What is most interesting, at least to me, is not the story, but the reporting on the story and what it says about new media versus old.  First, read these two paragraphs in The Daily story, written by Sarah Ryley.  As a result of official opposition to separated bike lanes, she writes…

…people just didn’t ride.  Less than 1 percent of American commuters ride to work, and only 24 percent of adult cyclists are women, according to the study.  In contrast, in the Netherlands, where separated bike tracks are commonplace, 27 pecent of commuters ride to work and 55 percent of adult cyclists are women.

But that’s changing as cities across America buck the transportation officials’ standards in favor of the European model…

Now, compare that to this story in the Post by Matt Harvey, “Attack of the Killer Bike Lanes,” which uses a common line of attack, Europe bashing, introduced by a quote from a Queens native and West Village business owner:

“Bikes are great for the environment, but New York isn’t Holland or Poland.
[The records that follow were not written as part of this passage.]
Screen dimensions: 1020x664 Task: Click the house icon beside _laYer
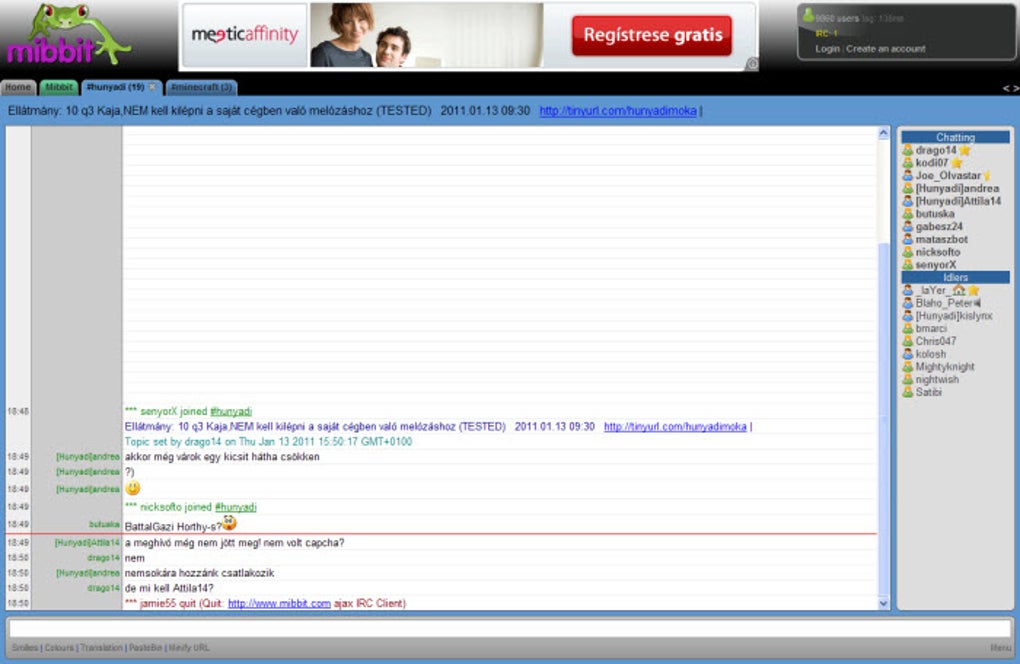(960, 287)
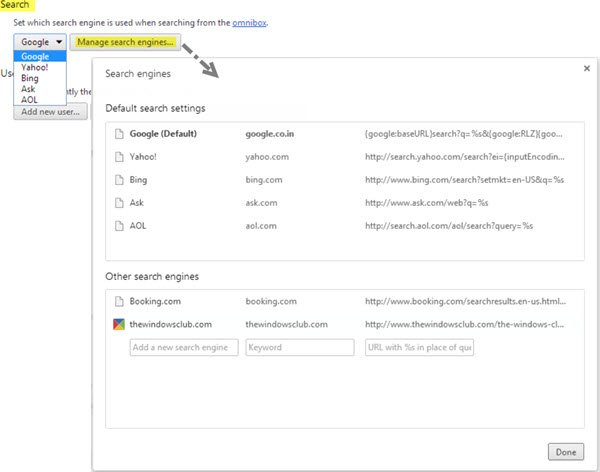Click the Booking.com page icon
Screen dimensions: 600x472
120,300
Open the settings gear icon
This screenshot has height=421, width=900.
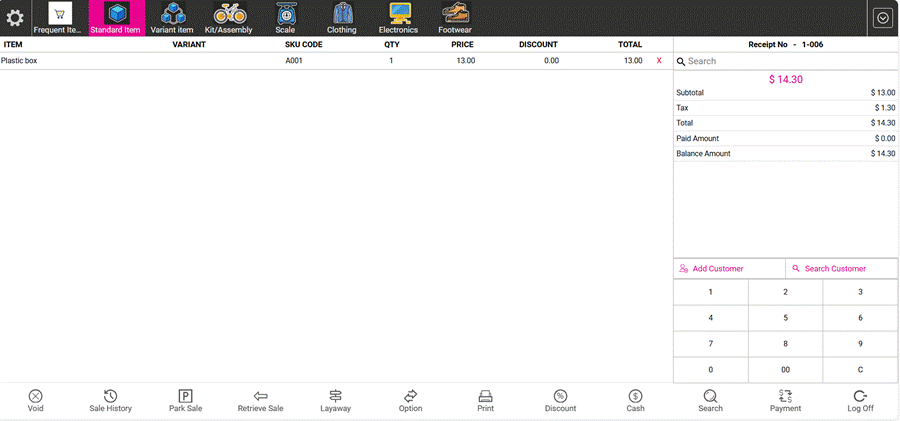15,18

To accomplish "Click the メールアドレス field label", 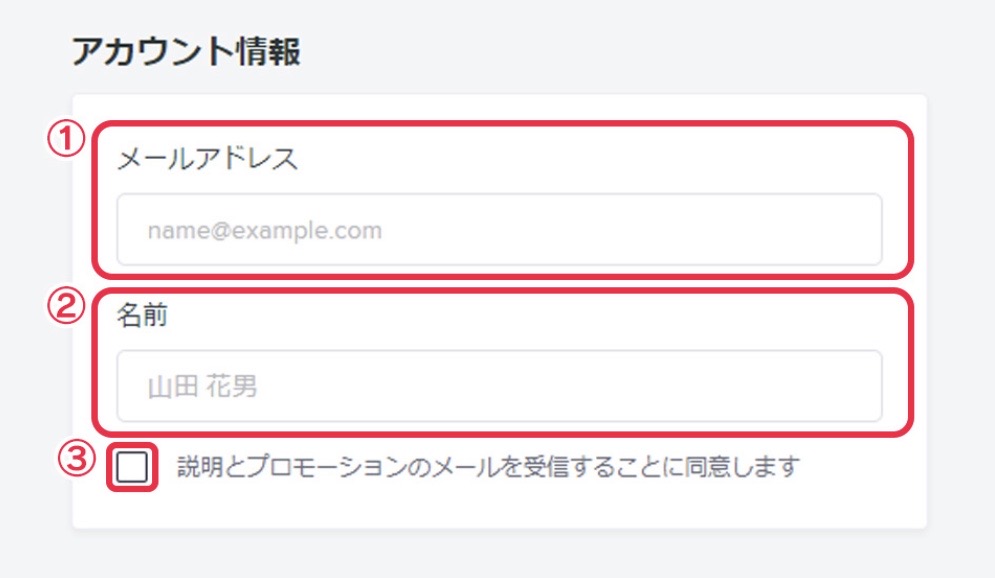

It can’t handle more bikes.”

Like it or not, that’s what the city wants. Two hundred miles of bike lanes have been added since 2008, part of an ambitious plan, modeled on Copenhagen, to build 1,800 miles of lanes before 2030. In 2008 alone, the city spent $8 million on them. Starting this month, so-called “protected” lanes — which run between the curb and parked cars — have hit the East Village, with more slated for Union Square, Columbus Avenue and Prospect Park.

This would seem a lot of effort for the only 50,000 daily cyclists in New York the US census records.

New media: more people would ride, but the needed infrastructure isn’t there.  Old media: few people ride, so there’s no need for the infrastructure.  New media: Americans can learn from Copenhagen. Old media: Americans have nothing to learn from Copenhagen.  (Or Amsterdam, or, oddly, Poland.)

Copenhagen-bashing is even more rampant on old-media editorial pages.  Here’s the New York Post’s Steve Cuozzo about dedicated bus lanes:

The DOT’s rationale seems to be that the existing lanes don’t work well because some motorists ignore the rules by driving and even parking in them. Of course, there’s a solution that would cost a lot less than $30 million: build a fence. But that elegantly simple remedy would get in the way of Sadik-Khan’s campaign to transform throbbing Manhattan into a Copenhagen-like lolling ground.

You know, because no one works in Copenhagen!  Instead, they just ride their bikes for fun, loll around, and pose for pretty Cycle Chic pictures.  If you install a bike lane on Broadway Wall Street traders will ditch their Thomas Pink shirts American Apparel tees and the entire American way of life will collapse!

The irony here is that Sarah Ryley has written for the Post.  I don’t know her, and I don’t know if she ever wrote about bike lanes or transit for the paper, but she’s not some hipster upstart who came out of nowhere, only to land a writing gig at some newfangled news app in order to push an anti-car agenda.  She’s a reporter.

The bigger irony is that The Daily is owned by Rupert Murdoch’s News Corp, the same company that publishes the Post.  Clearly, the editors of each news outlet know their audiences.  Dead-tree media, its circulation shrinking and its readership more uniformly older, suburban, and car-dependent, remains defiantly anti-bike lane and anti-transit.  A new media outlet, with a younger, more metropolitan, information-hungry audience, is able to report a story that’s fair and balanced.